In addition to this special district, the new rezoning restricts development on the side streets to roughly four stories, while on the avenues it rises between eight and 12 stories, where an exclusionary housing bonus can allow developers to add additional development in exchange for setting aside 20 percent of their projects as affordable. While local activists liked the rezoning overall, they felt that the upzoning along 145th Street, the area’s major commercial corridor, was too high. Historic preservation is also an issue, bound up in part with the overdevelopment issues.

“The Boys and Girls Club owns P.S. 186, one of the historic schools built by Charles Snider; he built hundreds of them at the turn of the century,” said Catherine Abate, a local resident who has been active in the planning process. “Now, they could well develop it and do a 14-story residential structure, and with all that development, it’s hard to think they wouldn’t. I think the real concern for us [is] there are some important tenements, too, that with those kind of incentives, developers will have no choice but to demolish historic buildings and build bigger.”

Borough President Scott Stringer, who persuaded the Bloomberg administration to undertake the rezoning five years ago and helped plan it through his office in the subsequent period, applauded the commission’s support for the plan. “The plan reflects the input of thousands of stakeholders in West Harlem and is a model for how we can craft a community-based planning process that finds common ground and safeguards a neighborhood,” Mr. Stringer said. “It is a promise kept to the residents of West Harlem—and a proud moment for all who were involved.”

The Bedford-Stuyvesant North rezoning covers 140 blocks across much of the neighborhood from Flushing Avenue (north) to Quincy Avenue (south), Classon and Franklin avenues (west) to Broadway (east). As with West Harlem, contextualism is key, again with downzonings on down-scale streets and offsetting upzonings on the wider north-south corridors, which also provides space for new affordable housing.

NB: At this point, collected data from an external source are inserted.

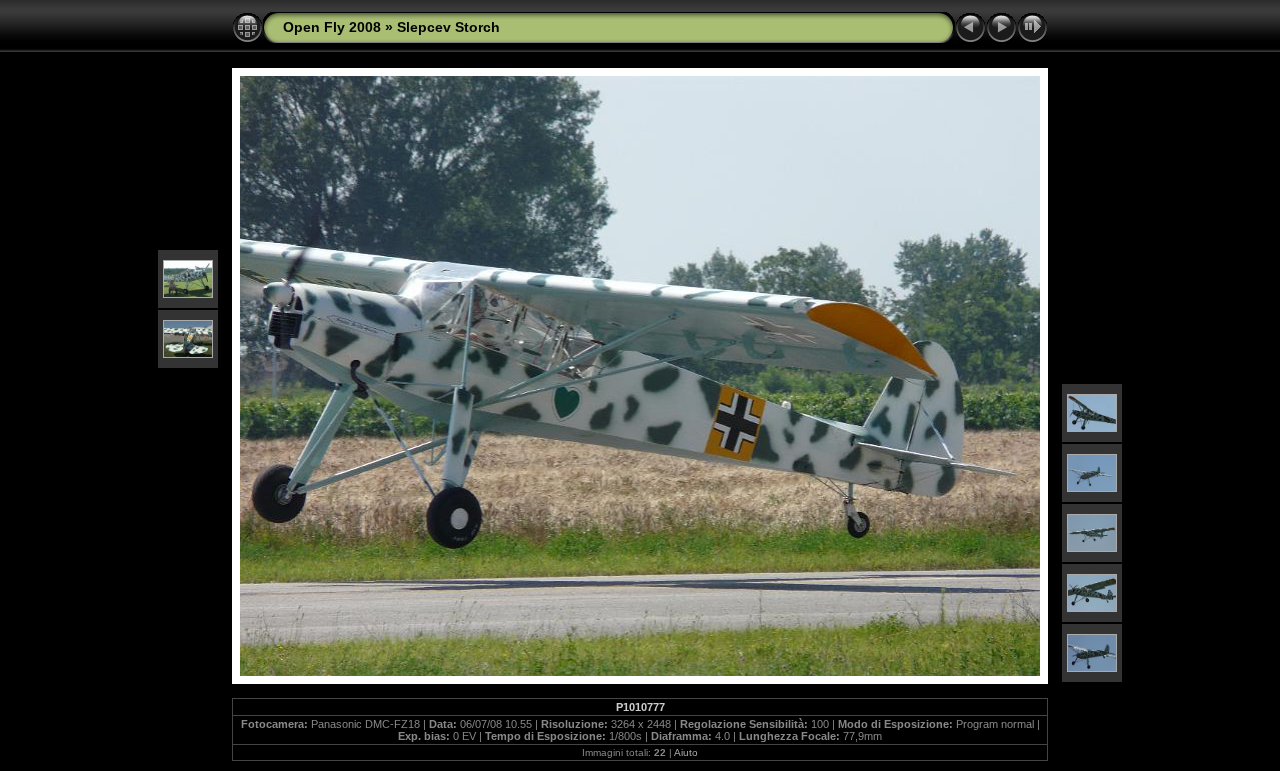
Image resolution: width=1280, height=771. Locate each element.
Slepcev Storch (448, 27)
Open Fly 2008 (332, 27)
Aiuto (686, 752)
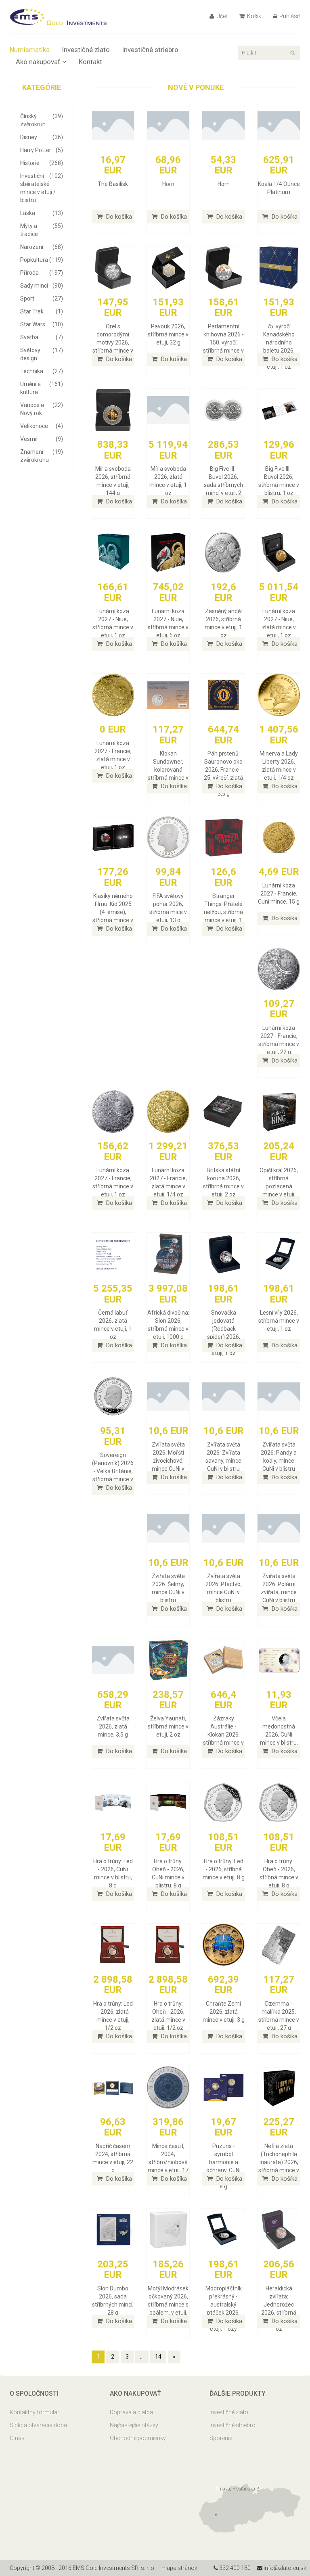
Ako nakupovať (38, 62)
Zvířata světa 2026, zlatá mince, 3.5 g (113, 1726)
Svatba (41, 337)
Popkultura (41, 260)
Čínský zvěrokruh (41, 120)
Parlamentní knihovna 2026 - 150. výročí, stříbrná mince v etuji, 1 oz (223, 342)
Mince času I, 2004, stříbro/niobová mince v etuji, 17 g (168, 2162)
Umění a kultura (41, 388)
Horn (168, 184)
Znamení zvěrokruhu (41, 456)
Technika (41, 371)
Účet (221, 16)
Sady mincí (41, 285)
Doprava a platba (131, 2412)
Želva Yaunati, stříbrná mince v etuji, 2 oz (168, 1726)
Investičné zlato (86, 50)
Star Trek (41, 311)
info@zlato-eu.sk (284, 2568)
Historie (41, 163)
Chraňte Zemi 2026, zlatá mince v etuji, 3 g (224, 2011)
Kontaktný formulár (34, 2412)
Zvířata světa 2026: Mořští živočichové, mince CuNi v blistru (168, 1460)
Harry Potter (41, 150)
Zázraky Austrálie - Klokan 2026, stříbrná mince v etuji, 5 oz (223, 1734)
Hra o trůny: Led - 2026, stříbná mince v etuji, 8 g (224, 1869)
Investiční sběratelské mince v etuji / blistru (41, 188)
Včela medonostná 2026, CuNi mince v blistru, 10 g (279, 1734)
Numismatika (30, 50)
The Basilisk (113, 184)
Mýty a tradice (41, 230)
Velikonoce (41, 426)
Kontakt (90, 62)
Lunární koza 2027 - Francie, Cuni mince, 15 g (279, 893)
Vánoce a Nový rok (41, 409)
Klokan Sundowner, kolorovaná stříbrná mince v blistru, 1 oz (168, 769)
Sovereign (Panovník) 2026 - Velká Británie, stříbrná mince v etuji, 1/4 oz (113, 1471)
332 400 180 (234, 2568)
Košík (253, 16)
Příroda (41, 272)
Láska (41, 213)
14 (158, 2356)
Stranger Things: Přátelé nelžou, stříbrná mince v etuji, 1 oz (223, 912)
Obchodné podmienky (138, 2438)
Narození (41, 247)
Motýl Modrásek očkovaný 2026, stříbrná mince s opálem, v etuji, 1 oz (168, 2304)
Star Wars (41, 324)
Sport (41, 298)
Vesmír (41, 439)
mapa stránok (179, 2568)
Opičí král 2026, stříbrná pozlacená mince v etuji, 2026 (279, 1186)
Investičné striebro (150, 50)
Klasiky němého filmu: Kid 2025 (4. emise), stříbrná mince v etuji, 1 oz (112, 912)
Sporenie (220, 2438)
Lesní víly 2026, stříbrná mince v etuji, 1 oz (278, 1320)
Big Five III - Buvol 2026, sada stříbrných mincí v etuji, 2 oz (223, 485)
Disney (41, 137)
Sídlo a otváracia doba (38, 2425)
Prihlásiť (289, 16)
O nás (17, 2438)
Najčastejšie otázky (134, 2425)
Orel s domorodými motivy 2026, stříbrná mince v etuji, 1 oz (112, 342)
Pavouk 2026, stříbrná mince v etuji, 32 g (168, 334)
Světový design (41, 354)
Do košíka (118, 216)
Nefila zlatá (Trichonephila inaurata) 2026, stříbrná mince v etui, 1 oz (278, 2162)
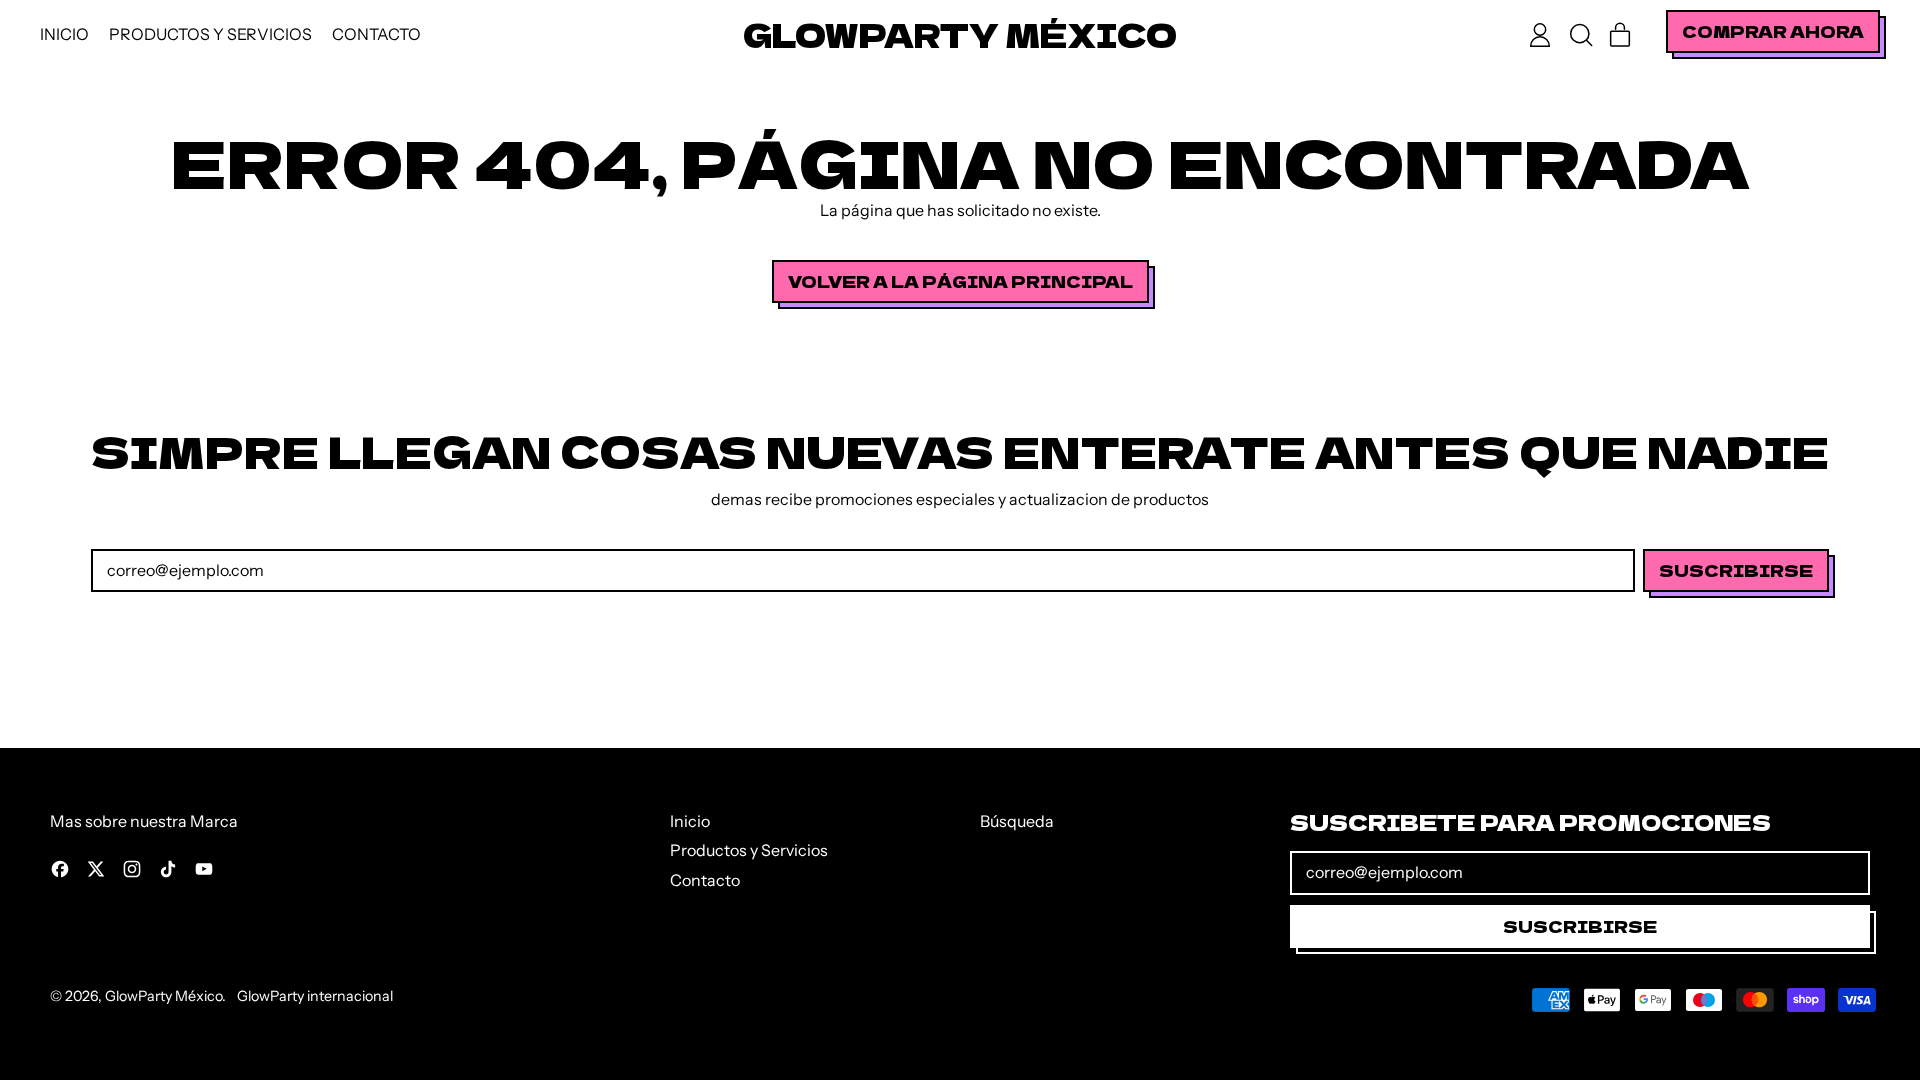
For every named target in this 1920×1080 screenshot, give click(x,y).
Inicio (64, 34)
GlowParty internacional (315, 996)
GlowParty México (960, 34)
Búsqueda (1017, 821)
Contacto (376, 34)
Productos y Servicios (210, 34)
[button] (1580, 35)
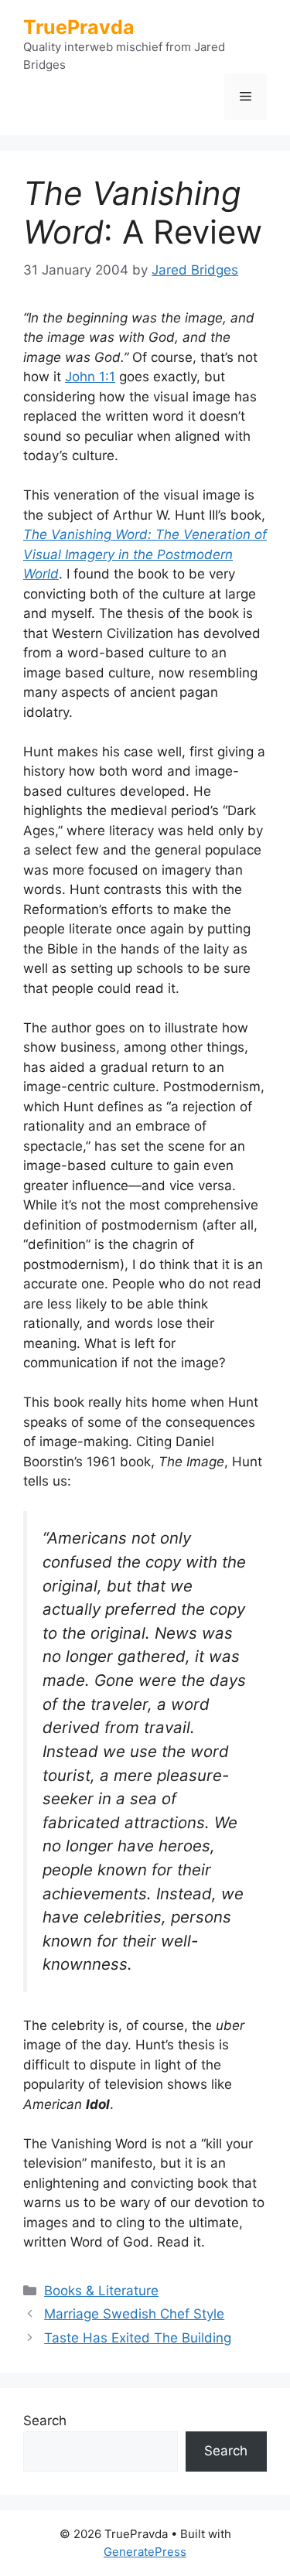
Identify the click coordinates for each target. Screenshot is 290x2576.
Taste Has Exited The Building (137, 2338)
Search (45, 2420)
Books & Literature (101, 2290)
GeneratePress (145, 2551)
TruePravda (79, 27)
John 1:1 (90, 376)
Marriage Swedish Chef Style (134, 2314)
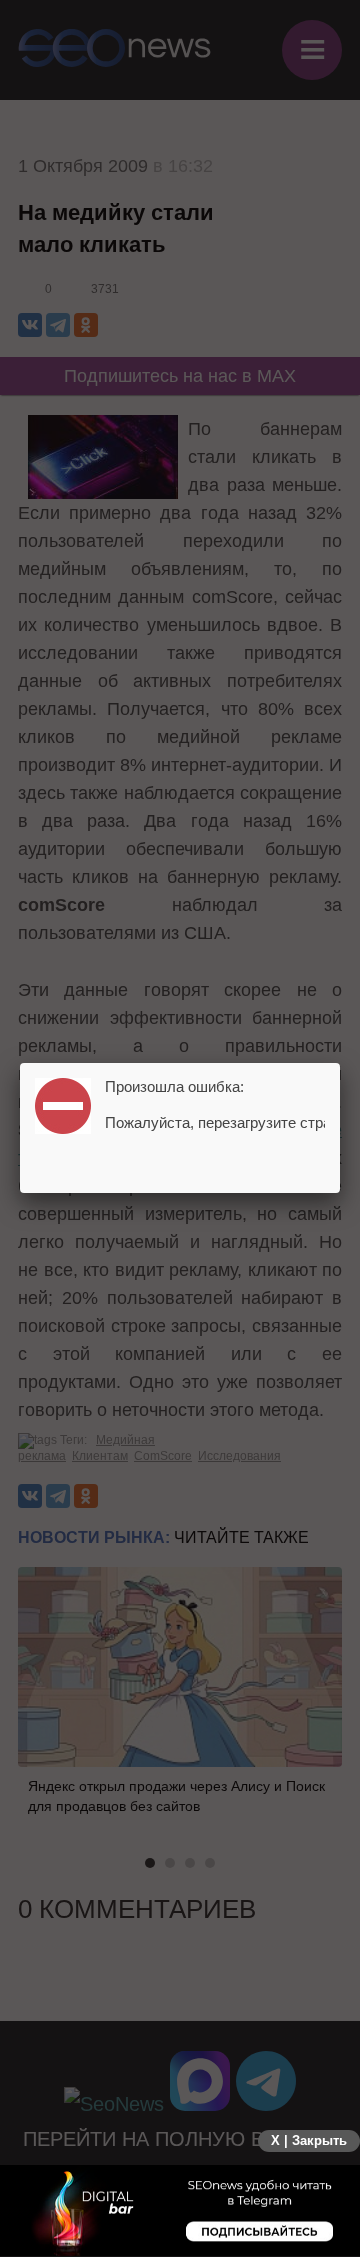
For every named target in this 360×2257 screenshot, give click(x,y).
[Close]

“Bedford-Stuyvesant is a vibrant community experiencing new growth and investment,” Ms. Burden said. “This rezoning will ensure that new development complements the neighborhood while preserving the community’s historic brownstones, rowhouses and small apartment buildings. The proposed rezoning would protect neighborhood character, create new opportunities for permanently affordable housing and strengthen established commercial corridors, such as Broadway, Bedford and Myrtle Avenues.”